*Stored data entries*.
● ● ● ●

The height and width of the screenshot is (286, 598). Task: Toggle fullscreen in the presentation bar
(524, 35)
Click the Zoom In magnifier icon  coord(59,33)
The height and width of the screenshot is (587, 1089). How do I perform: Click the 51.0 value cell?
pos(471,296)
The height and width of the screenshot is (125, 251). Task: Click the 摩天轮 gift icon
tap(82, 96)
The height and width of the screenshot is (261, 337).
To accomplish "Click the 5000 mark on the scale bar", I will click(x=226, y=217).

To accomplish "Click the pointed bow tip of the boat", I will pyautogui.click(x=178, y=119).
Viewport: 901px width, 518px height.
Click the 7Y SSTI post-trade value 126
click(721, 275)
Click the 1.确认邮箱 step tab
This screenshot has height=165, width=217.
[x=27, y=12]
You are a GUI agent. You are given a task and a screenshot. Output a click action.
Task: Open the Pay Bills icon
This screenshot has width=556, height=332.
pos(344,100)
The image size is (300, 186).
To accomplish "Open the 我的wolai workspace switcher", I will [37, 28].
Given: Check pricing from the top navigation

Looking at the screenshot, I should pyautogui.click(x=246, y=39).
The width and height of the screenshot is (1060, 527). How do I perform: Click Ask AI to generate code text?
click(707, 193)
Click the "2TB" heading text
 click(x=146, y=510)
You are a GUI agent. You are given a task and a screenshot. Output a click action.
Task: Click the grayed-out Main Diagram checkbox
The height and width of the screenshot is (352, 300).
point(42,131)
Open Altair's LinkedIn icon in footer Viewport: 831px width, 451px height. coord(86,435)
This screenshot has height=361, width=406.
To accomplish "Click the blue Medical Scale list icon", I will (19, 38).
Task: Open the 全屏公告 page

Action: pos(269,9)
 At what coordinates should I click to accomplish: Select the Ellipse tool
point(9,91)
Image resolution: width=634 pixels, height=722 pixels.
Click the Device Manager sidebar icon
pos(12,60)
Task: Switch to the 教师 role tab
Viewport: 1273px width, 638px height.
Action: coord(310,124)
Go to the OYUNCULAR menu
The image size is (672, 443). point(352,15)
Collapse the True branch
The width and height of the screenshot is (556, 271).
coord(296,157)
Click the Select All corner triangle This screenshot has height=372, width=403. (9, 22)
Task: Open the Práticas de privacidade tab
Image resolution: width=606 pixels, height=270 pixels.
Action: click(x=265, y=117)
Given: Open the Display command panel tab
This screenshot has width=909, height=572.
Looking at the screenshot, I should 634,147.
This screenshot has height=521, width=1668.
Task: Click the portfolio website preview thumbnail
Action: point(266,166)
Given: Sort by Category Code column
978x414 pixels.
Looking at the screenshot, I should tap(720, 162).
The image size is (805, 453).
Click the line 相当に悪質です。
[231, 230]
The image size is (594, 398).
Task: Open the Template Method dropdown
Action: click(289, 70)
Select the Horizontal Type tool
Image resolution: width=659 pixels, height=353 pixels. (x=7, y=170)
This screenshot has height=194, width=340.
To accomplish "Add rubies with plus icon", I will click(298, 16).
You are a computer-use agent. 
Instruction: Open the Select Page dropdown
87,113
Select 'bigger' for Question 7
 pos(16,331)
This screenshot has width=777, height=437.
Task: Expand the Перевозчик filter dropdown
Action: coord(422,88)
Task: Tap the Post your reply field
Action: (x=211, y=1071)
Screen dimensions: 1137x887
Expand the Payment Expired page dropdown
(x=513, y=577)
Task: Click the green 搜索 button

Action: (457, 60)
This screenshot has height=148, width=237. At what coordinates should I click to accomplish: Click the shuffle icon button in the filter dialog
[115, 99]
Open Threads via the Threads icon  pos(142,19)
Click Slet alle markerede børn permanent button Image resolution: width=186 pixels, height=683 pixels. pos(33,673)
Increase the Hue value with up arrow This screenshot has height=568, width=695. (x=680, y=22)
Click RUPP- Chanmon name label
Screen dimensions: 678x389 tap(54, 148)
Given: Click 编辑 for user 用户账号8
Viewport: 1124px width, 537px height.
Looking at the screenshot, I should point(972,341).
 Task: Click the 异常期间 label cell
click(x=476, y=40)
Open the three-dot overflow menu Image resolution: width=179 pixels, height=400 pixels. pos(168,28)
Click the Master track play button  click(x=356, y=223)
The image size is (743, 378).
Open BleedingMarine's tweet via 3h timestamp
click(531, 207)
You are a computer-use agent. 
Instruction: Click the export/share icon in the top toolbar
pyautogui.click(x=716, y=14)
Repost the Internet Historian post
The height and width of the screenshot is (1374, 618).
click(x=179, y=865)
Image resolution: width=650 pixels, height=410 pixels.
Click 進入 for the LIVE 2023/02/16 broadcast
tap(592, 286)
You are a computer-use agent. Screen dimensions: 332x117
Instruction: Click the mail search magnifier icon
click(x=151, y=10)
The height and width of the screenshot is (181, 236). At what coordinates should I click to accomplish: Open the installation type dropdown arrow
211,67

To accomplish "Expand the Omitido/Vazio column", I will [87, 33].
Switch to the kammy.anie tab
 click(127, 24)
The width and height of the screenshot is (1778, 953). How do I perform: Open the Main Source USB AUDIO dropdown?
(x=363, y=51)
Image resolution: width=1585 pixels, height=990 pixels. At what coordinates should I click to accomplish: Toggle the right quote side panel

● ● ● ●

*Action item*.
Determine the number of lines in the data that include the word "panel", and provide that number without comment.

*Result of this task*.
2